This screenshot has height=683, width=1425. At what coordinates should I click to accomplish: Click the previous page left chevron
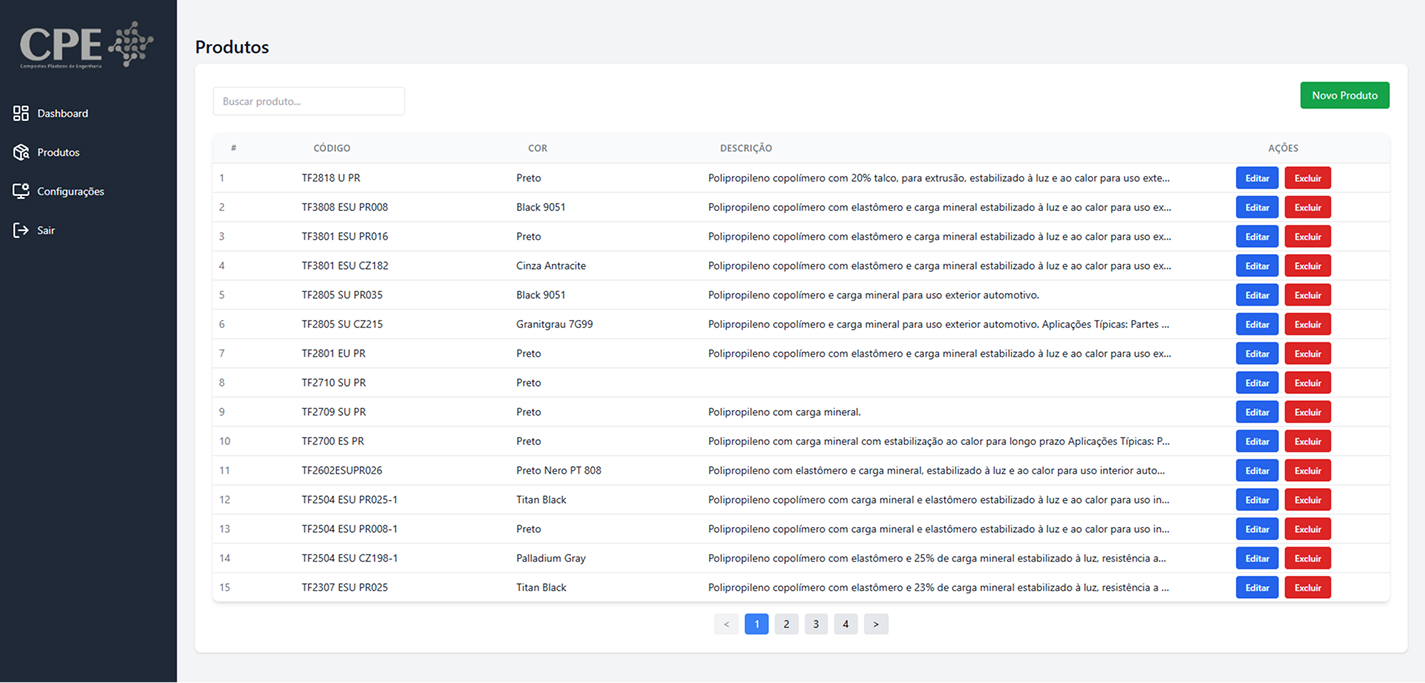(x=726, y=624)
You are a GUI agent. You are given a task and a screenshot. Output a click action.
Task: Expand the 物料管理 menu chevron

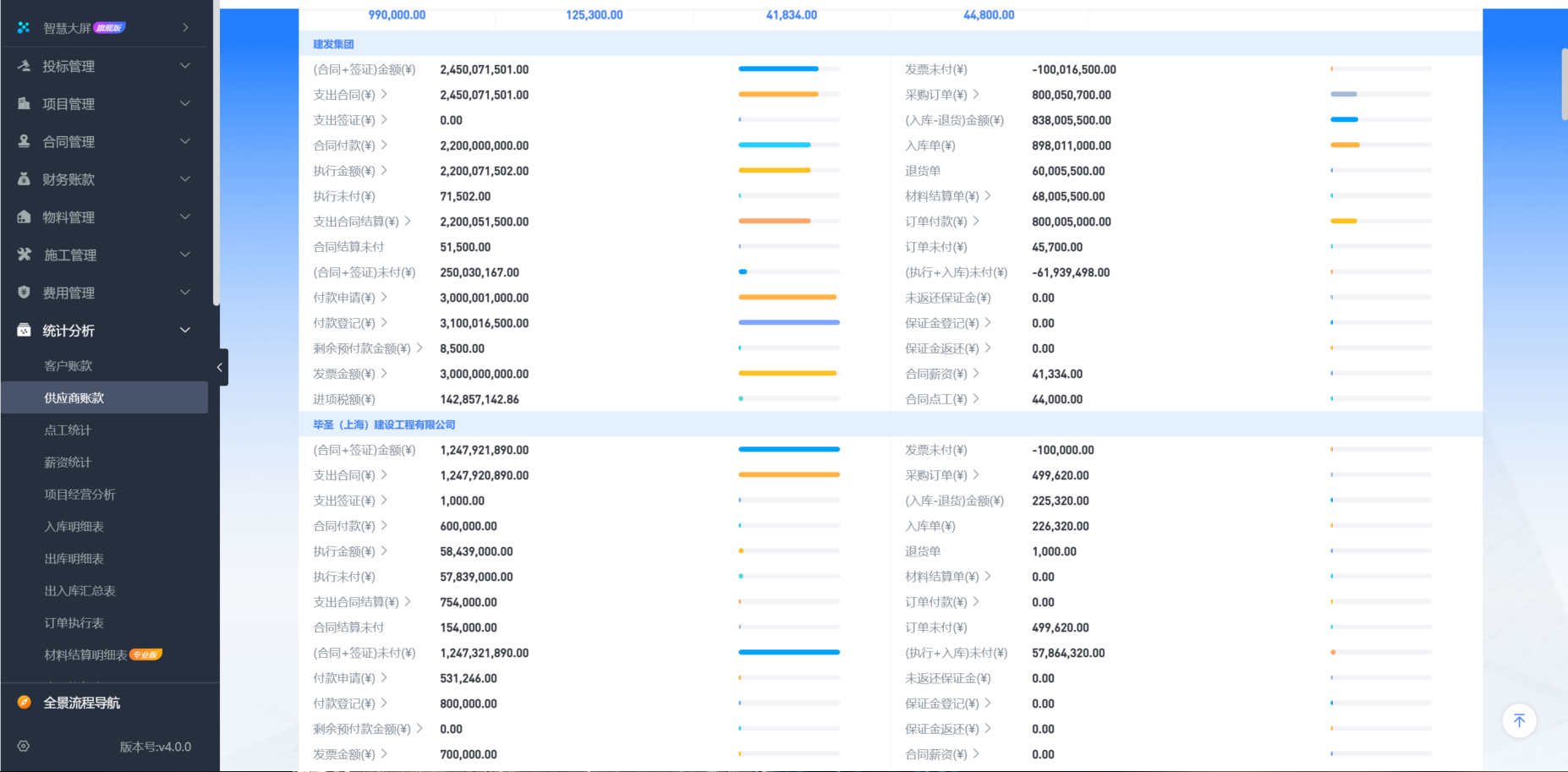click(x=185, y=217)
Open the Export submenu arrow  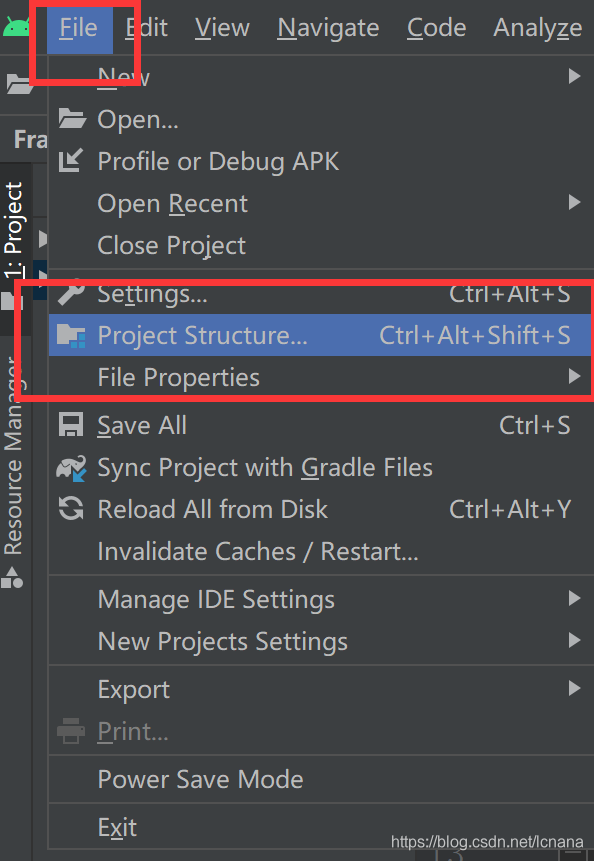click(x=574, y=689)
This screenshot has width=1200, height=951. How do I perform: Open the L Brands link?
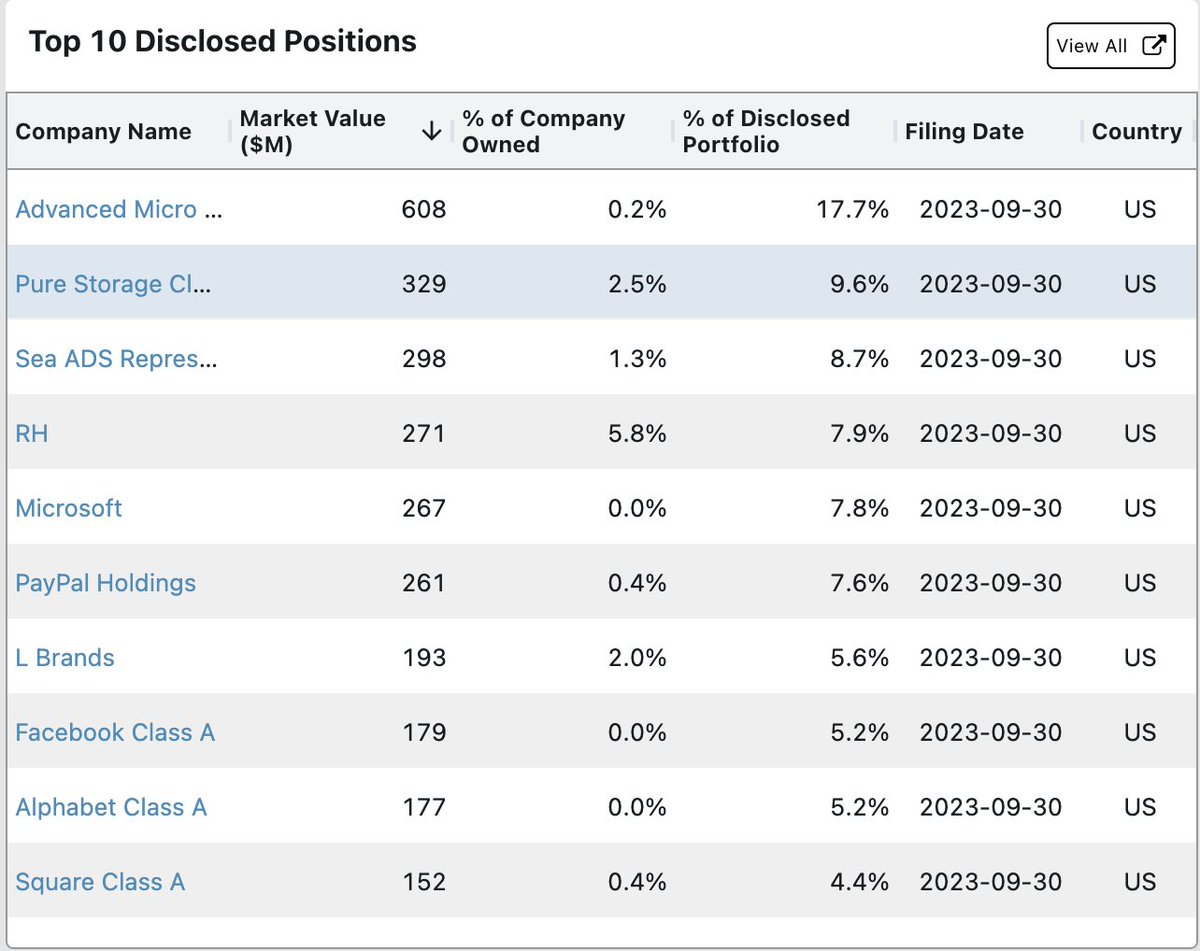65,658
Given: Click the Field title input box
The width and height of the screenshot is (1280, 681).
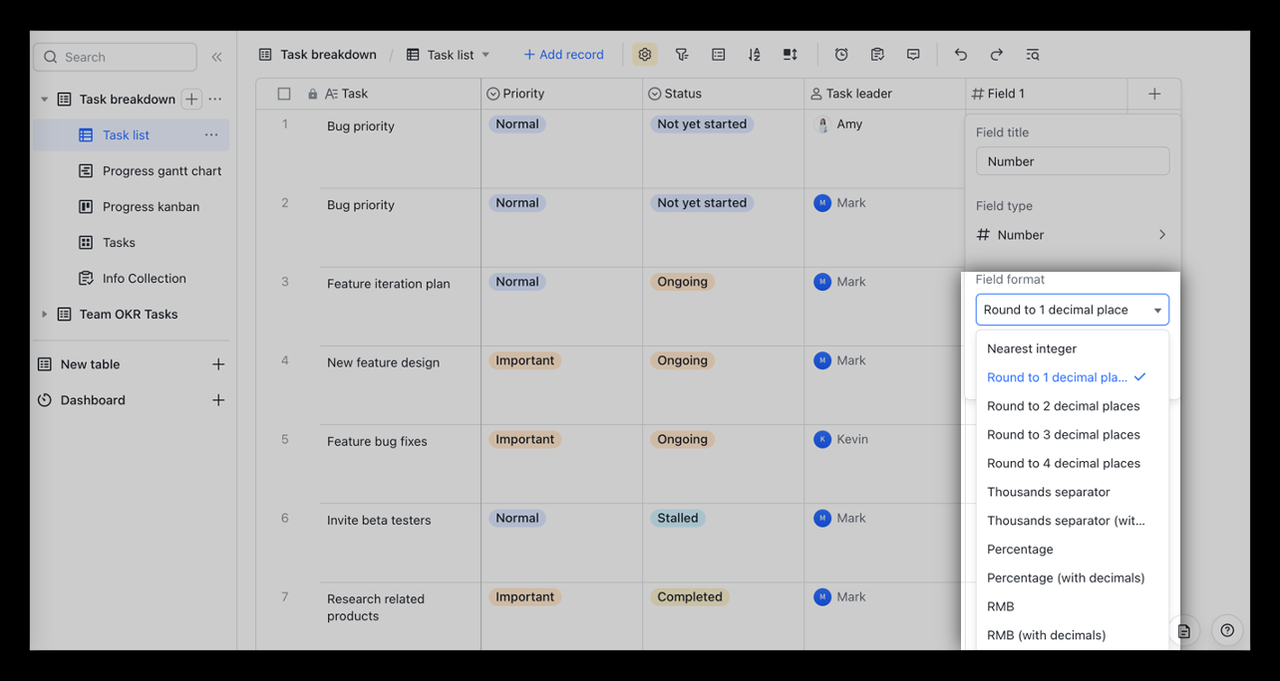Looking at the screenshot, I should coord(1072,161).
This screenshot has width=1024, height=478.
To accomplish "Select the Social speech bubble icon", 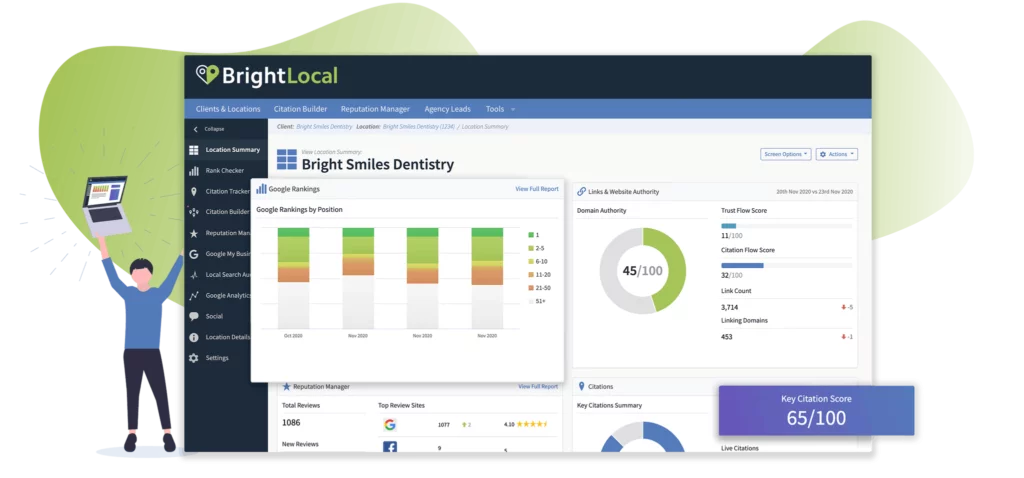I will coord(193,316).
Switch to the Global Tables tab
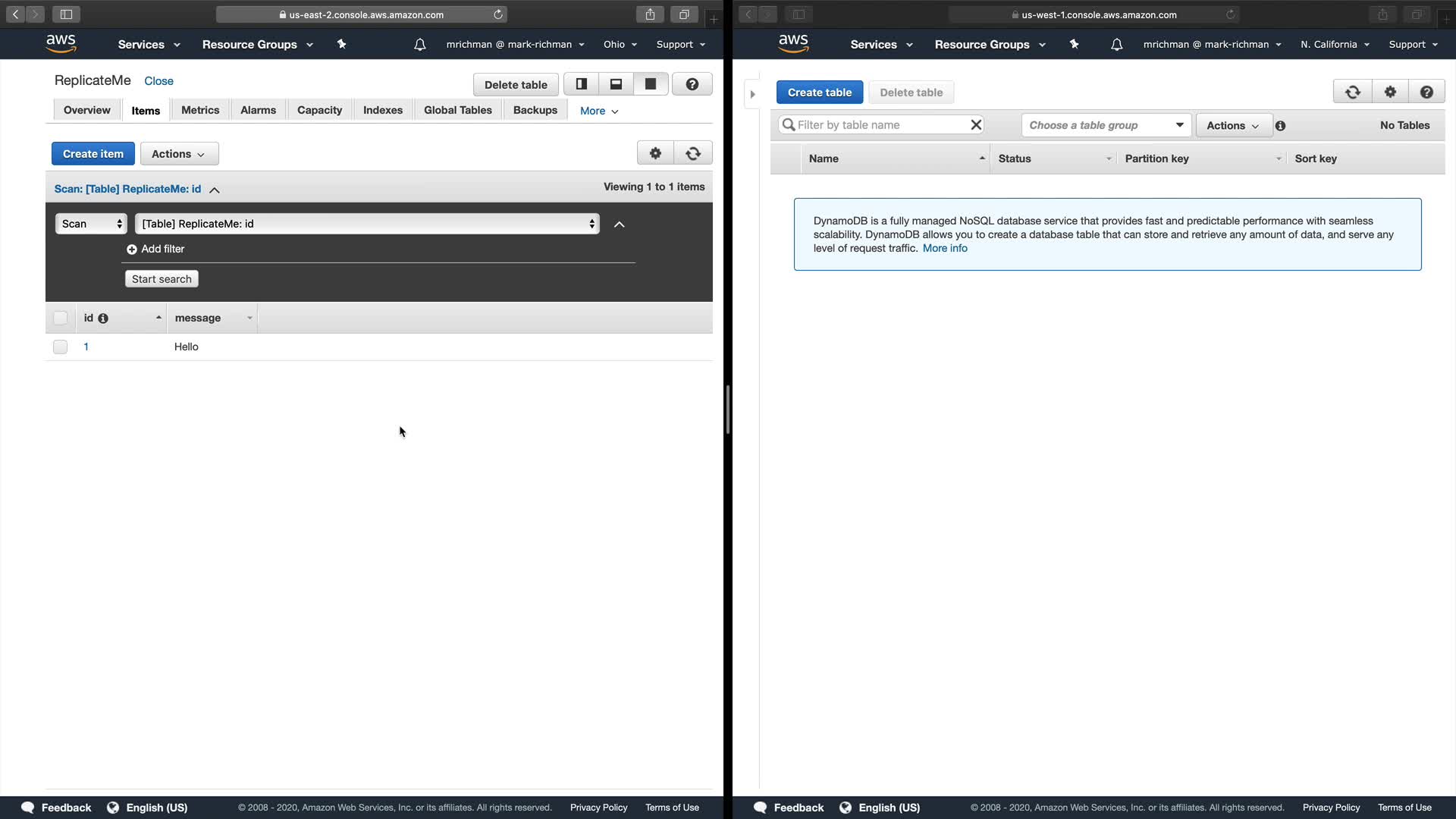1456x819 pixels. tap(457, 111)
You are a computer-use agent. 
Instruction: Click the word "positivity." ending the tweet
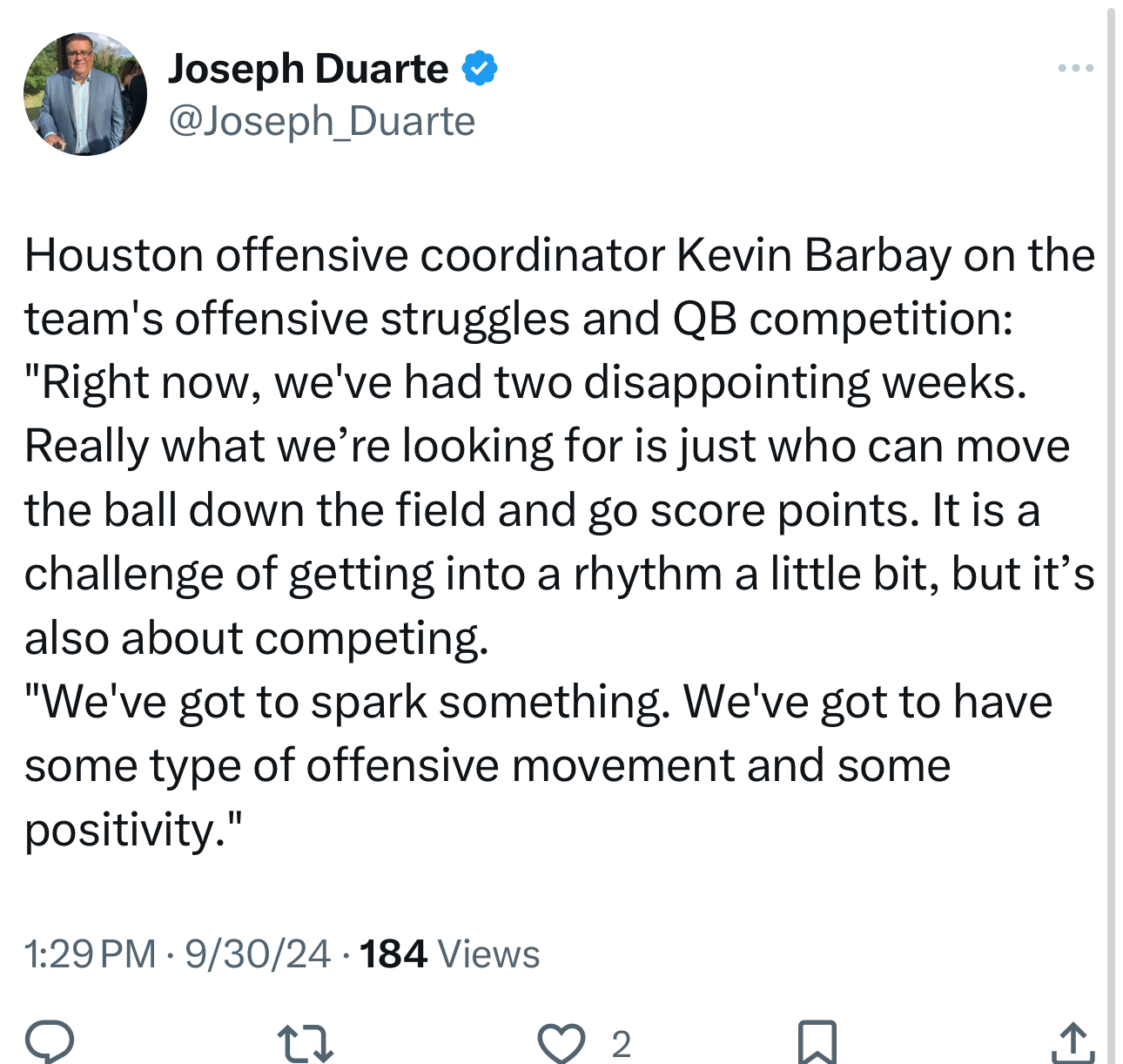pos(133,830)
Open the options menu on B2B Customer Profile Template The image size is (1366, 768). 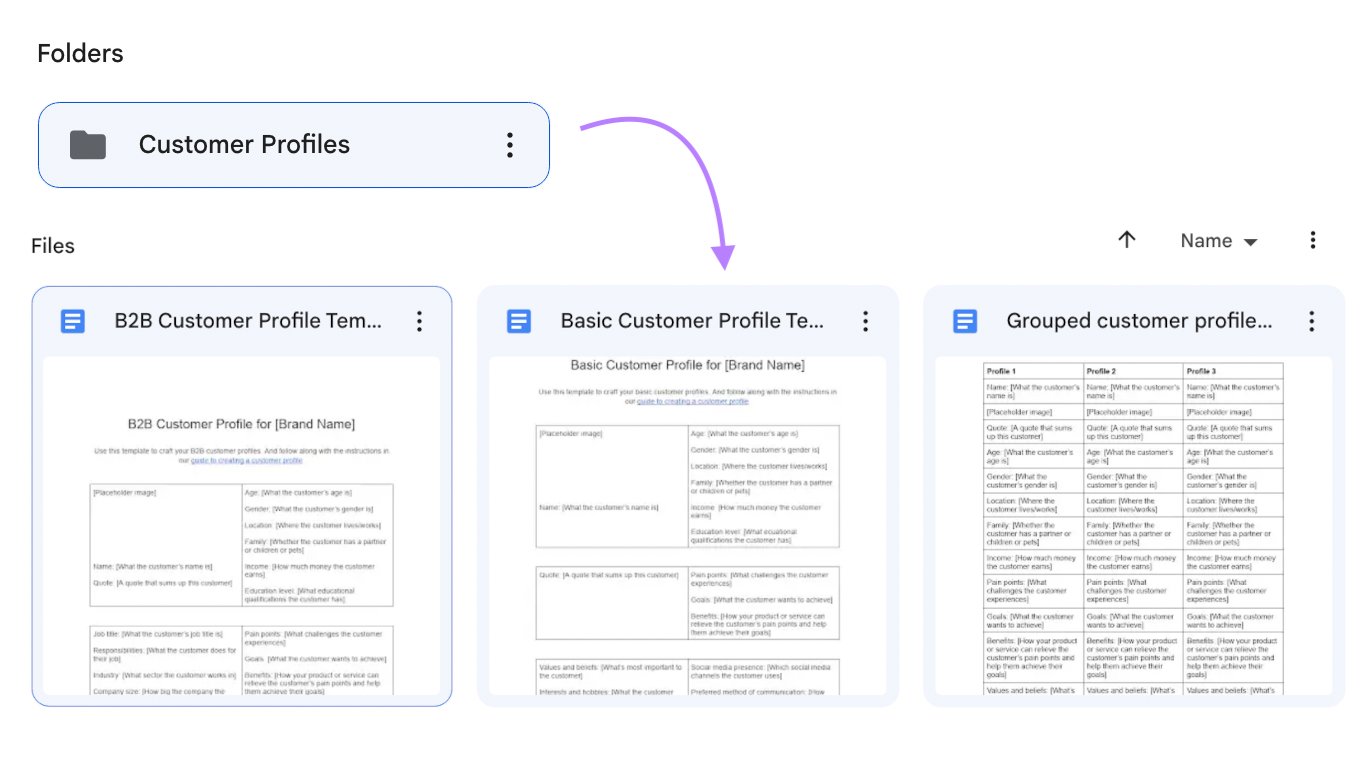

> WORK INSTRUCTIONS
In the stretch of the listing from the line containing "Switch to the Global Tables tab" through the end of the listing, replace "options menu" with "context menu" and give those lines again with nothing else changed. Leave the pictures out of your answer.

> WORKED SOLUTION
Switch to the Global Tables tab
1456x819 pixels. tap(457, 111)
You are a computer-use agent. 
Instruction: Click the word "positivity." ending the tweet
pos(133,830)
Open the context menu on B2B Customer Profile Template The image size is (1366, 768). 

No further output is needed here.